# Listed records start
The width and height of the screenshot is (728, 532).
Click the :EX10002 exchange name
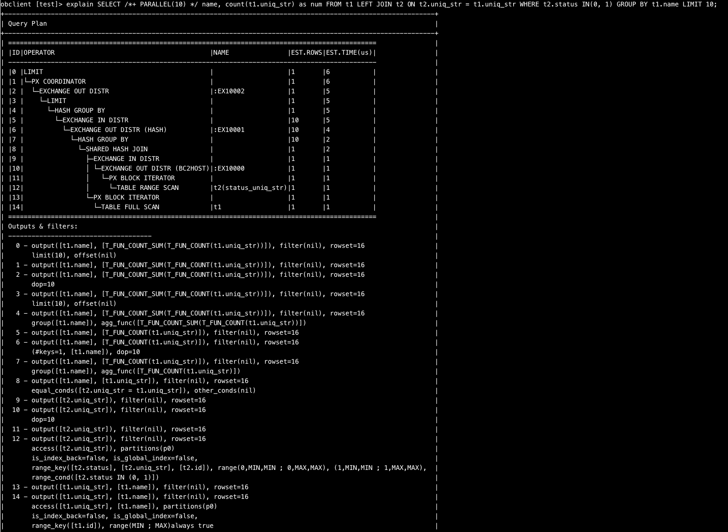click(229, 91)
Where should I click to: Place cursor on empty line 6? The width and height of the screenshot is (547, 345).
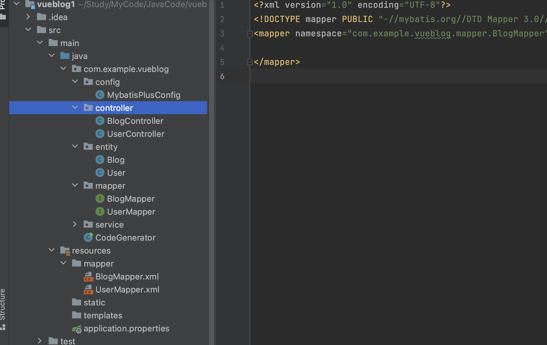[324, 76]
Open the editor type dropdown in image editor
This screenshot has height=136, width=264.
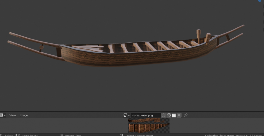pyautogui.click(x=3, y=115)
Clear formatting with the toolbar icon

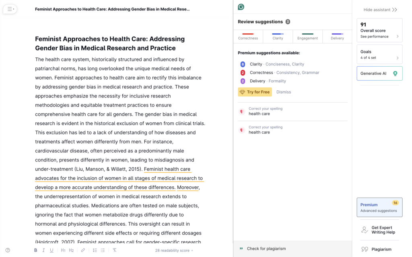click(x=115, y=250)
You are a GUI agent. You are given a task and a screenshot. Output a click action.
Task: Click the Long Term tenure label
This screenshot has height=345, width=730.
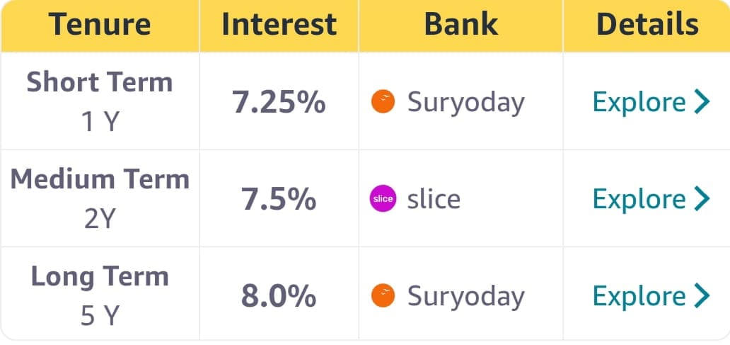coord(100,276)
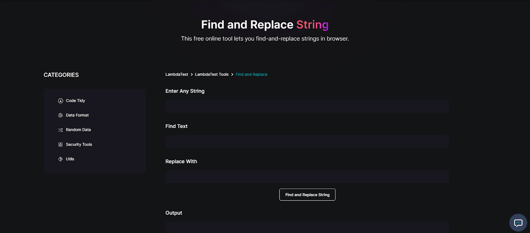The width and height of the screenshot is (530, 233).
Task: Click the Output text area
Action: click(x=307, y=229)
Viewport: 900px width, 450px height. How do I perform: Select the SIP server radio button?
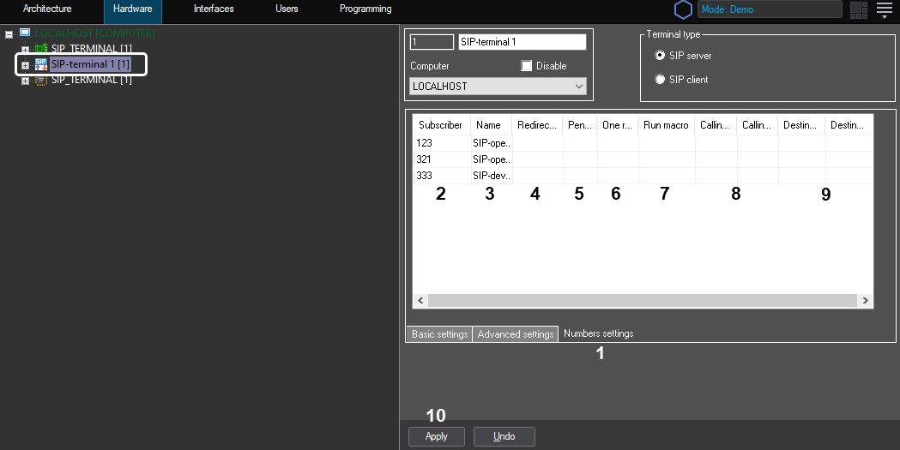[660, 56]
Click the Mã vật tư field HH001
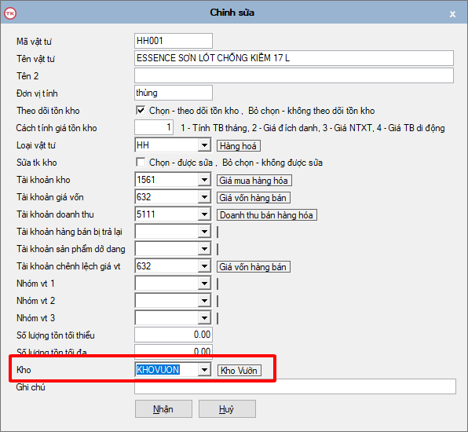This screenshot has height=432, width=468. point(174,41)
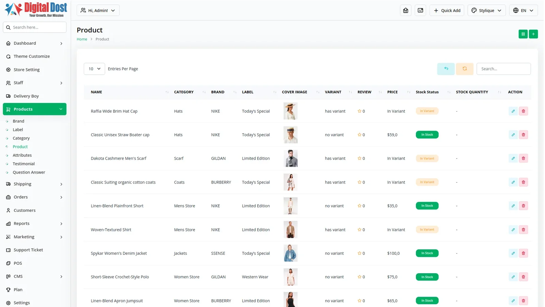Edit the Raffia Wide Brim Hat Cap product
545x307 pixels.
pos(513,111)
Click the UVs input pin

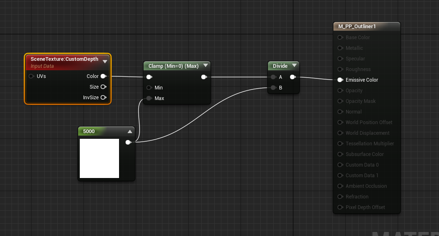32,76
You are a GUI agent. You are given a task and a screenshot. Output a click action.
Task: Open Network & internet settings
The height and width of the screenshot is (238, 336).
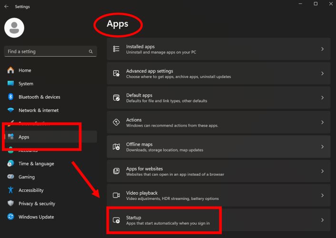[x=39, y=110]
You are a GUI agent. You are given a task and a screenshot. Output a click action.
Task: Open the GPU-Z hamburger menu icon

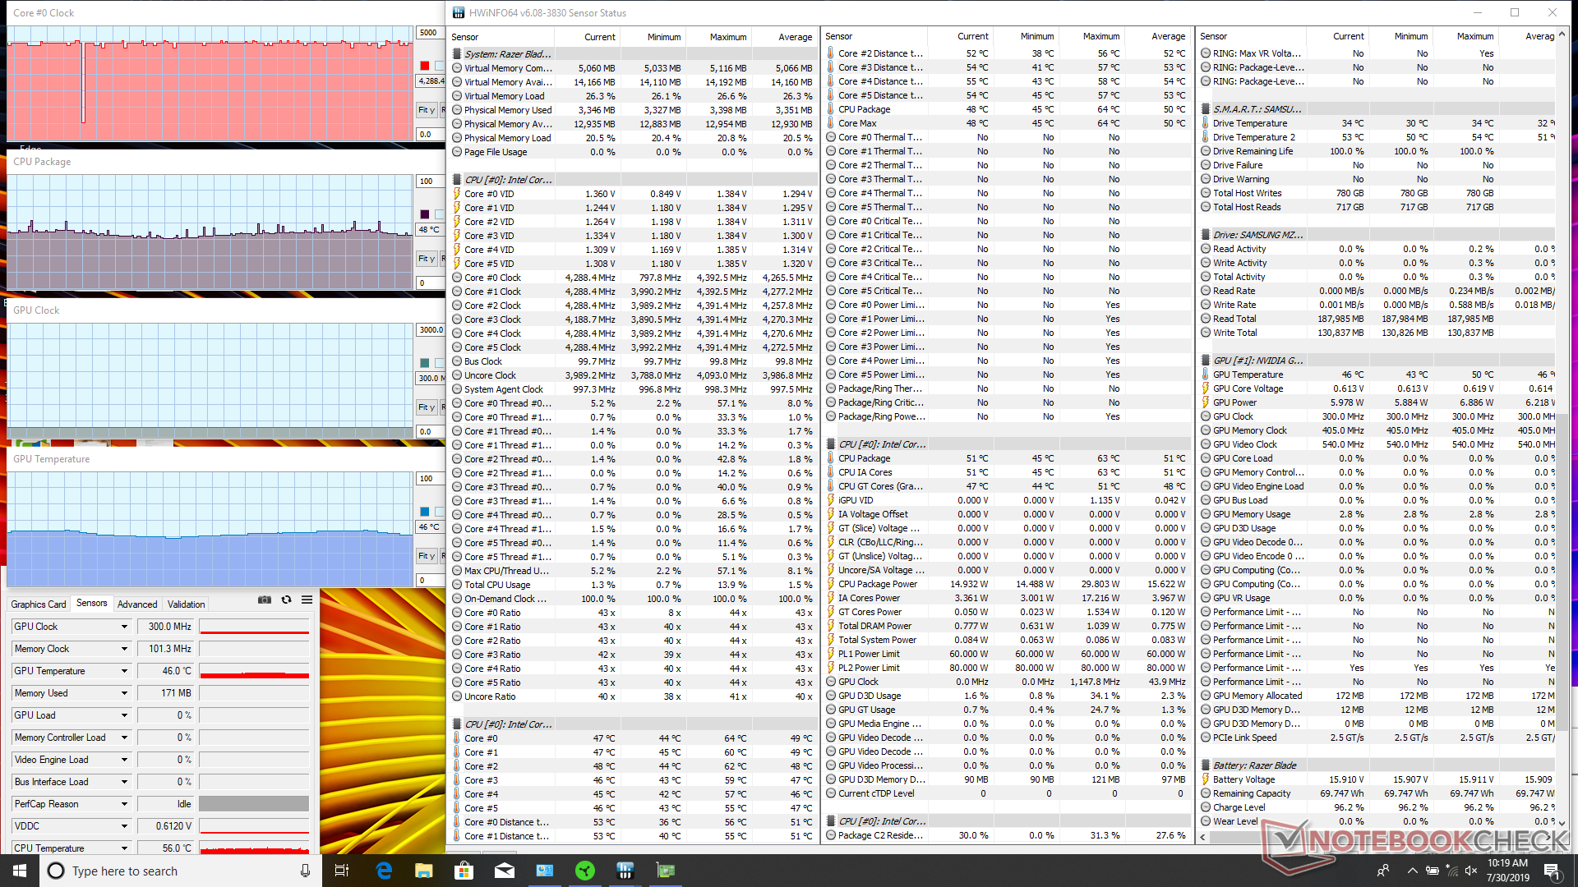click(307, 600)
# Listed records end
Requirement
Rewrite the entries from the line containing "Click the UVs input pin" down through the line containing "[x=39, y=110]", replacing "screenshot" with "image" and leaving everything else as it is. Omit the pictures.

Correct answer
Click the UVs input pin

32,76
You are a GUI agent. You are given a task and a image. Output a click action.
Task: Open Network & internet settings
The height and width of the image is (238, 336).
[x=39, y=110]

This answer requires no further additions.